Village is the right word to describe the initiative area, especially if you are driving around with Ms. Johnson-Cobb. During a tour of the area, she pulls over frequently to greet her neighbors, stopping by Shelly's Smoking Sausages cart for a brief chat with the owner and saying hi to people sitting in Ford-LaSalle Park. She points out the laundromat on Oakman within which is located the famed Panini Grill, a neighborhood sandwich stand currently undergoing renovation. The owner puts out cafe seating on the sidewalk, adding to the area's sense of place.
 
On the drive, Johnson-Cobb pulled onto Clements Street and pointed to a strange house angled differently than the rest on the street and slightly set back. This was the James Smith Farm House, a log cabin now covered in aluminum siding that possibly dates back as far as 1830, nearly 86 years before this area was even annexed by the city. It's possible that this unassuming structure is one of the oldest standing in the city of Detroit. 
 
Unfortunately, the home is no longer occupied and has recently become open. Two women sitting on the porch across the street said that there might be dogs inside.
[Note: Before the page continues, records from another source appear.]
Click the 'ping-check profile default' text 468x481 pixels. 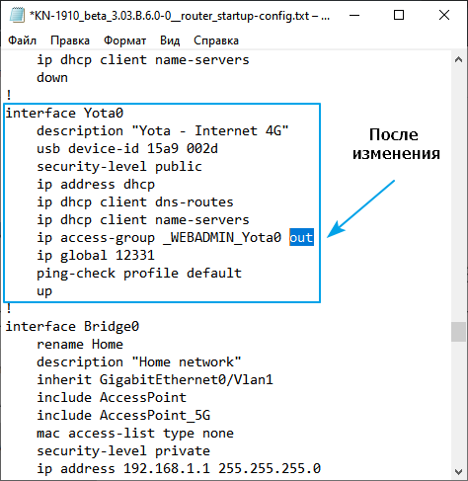click(x=139, y=274)
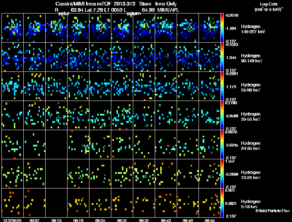Screen dimensions: 292x222
Task: Click the empty 06:13 panel in 24-35 keV row
Action: point(57,144)
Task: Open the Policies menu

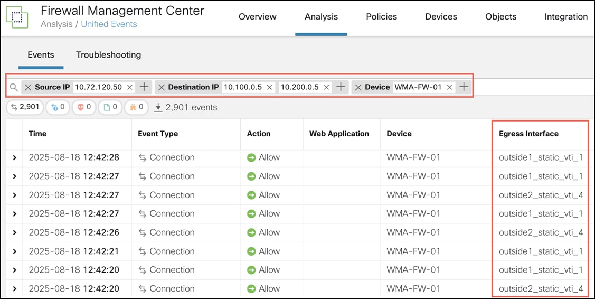Action: (x=381, y=17)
Stephanie said she was with Focus: HOPE and would call the Humane Society. She has hopes of securing and preserving the structure through the HOPE Village Initiative.
 
Within the HOPE Village area, the character of the neighborhood can change from block to block. Oakman Boulevard is the site of stately homes and beautiful plantings. The Ford-LaSalle area is a more working class neighborhood. Across the Lodge Freeway in the Highland Park portion of the HOPE Village area is a more challenged area, plagued with high vacancy ever since it was ravaged by the tornado outbreak of 1997. Yet the northern part of this area recently has seen the first new construction in nearly 40 years with the development of a senior housing complex by Presbyterian Villages of Michigan and the recent renovation of the landmark Bell Telephone Building by the Neighborhood Service Organization.
 
Johnson-Cobb sees some universal challenges that community development organizations are facing throughout all the districts. Safety and foreclosure are problems throughout the city, and District 2 is no different. The HOPE Village Initiative and the dedicated people at Focus: HOPE like Johnson-Cobb are working tirelessly to address those challenges, and with the help of residents, they will succeed. One thing is for sure--it will take a village.

Matthew Lewis is spending the next six months exploring and reporting from Detroit's new council districts.